As Recep Tayyip Erdoğan’s Justice and Development Party (AKP) took power in 2002, the main political divide has been between mostly rural, conservative and religious Turks and their urban, liberal and secular counterparts. With the President and ruling party identifying explicitly with the former group, this has manifested as increasing restrictions on the operations of political parties that represent the latter groups, barriers to civic activism following the 2013 Gezi park protests, and most recently, more active political interference in academia, higher education and the judiciary. The crackdowns on political opposition, liberal civil society and other groups opposed to Erdoğan's increasingly personalized rule are not ad hoc events, but part of a larger shift to move the country towards an illiberal, authoritarian nationalist mode of governance. The shift to a presidential system approved in the 2018 referendum was read as an attempt to legitimize this political project, and was accompanied by a thorough dismantling of Turkey’s administrative institutions and more frequent refusals to comply with decisions of the European Court of Human Rights.
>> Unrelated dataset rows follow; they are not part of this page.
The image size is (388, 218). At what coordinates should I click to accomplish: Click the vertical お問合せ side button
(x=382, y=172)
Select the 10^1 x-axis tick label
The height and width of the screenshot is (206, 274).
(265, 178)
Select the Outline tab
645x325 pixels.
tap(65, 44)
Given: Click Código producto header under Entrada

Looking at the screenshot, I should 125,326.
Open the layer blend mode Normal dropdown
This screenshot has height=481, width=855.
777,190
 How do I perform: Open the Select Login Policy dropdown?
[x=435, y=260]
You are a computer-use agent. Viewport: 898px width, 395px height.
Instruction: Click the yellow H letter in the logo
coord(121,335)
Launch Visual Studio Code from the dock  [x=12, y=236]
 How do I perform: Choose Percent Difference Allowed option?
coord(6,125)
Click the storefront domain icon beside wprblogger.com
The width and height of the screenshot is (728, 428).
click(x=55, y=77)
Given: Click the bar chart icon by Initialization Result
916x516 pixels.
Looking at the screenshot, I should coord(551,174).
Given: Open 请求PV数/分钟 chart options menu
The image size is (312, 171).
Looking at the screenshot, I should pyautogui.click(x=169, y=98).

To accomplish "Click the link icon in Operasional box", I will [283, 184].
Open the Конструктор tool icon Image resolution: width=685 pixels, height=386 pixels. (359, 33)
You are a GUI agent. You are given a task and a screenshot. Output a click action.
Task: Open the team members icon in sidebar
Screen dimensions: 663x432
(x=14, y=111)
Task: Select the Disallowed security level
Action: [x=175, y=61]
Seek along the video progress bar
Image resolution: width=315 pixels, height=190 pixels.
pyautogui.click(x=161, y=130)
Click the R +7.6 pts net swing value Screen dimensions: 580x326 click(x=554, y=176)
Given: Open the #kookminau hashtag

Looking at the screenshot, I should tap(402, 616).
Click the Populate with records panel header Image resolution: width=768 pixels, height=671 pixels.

There are no indications that the current Turkish government will reverse its path of illiberal nationalism. Although Turkey’s political opposition remains strong in major urban centers and is capable of contesting elections, there are significant institutional hurdles to mounting a serious electoral challenge to AKP dominance at the national level. The Erdoğan government will continue to find enemies to justify its strong-handed rule, which can manifest as further deterioration of relations with the United States and Europe or renewed policing of the perceived loyalty of Turkish citizens abroad. The government’s struggle to contain the country’s long-running economic crisis or integrate Syrian refugees suggest that Turkey’s domestic instability will not be resolved in the near term. Key indicators to watch moving forward are Fundamental Rights, Freedom of Expression and Assembly, Clean Elections, Absence of Corruption, and Judicial Independence.
Monthly Updates
November 2022
The explosion in central Istanbul on 13 November that left at least six killed and 81 wounded was met with a strong response by the Turkish government. The broadcasting supervisory authority RTUK enforced a news blackout and suspended coverage of the incident as well as several social media platforms stating public fear and panic as the motives. Experts said that the information blackout is worrisome as it indicates what’s to come in the 2023 presidential election. Turkey blamed Kurdish militants of the Kurdistan Workers Party (PKK) and Syrian Kurdish YPG militia for the attack, which both groups denied. In retaliation, Turkey carried out deadly airstrikes on Kurdish posts in Syria and Iraq. In response to this, a day after Turkey bombed Kurdish militants, rockets were fired from northern Syria in the Turkish border town of Karkamis, killing at least three people. The United States called for de-escalation of tensions in the Turkish-Syrian border, stating that military actions destabilize the region, endanger civilians and undermine ongoing operations against ISIS.
October 2022
The country’s parliament has passed a new ‘disinformation’ law, which has been criticized to crack down on dissent, particularly as the country prepares for elections in 2023. Proposed by president Recep Tayyip Erdoğan, the new legislation prohibits spreading 'false information about the internal and external security, public order and general wellbeing of the country in order to create anxiety, fear or panic among the public'. The law could see journalists and social media users being jailed for up to three years or receiving up to 50 per cent higher sentences in cases where accounts are anonymous. Additionally, Professor Şebnem Fincancı, President of the Union of Turkish Medical Associations and a human rights expert, has been arbitrarily placed in pre-trial detention on “making propaganda for a terrorist organization” following her calls for an investigation into claims that Turkish army used chemical weapons against Kurdish militants. Both developments were widely condemned by human rights groups.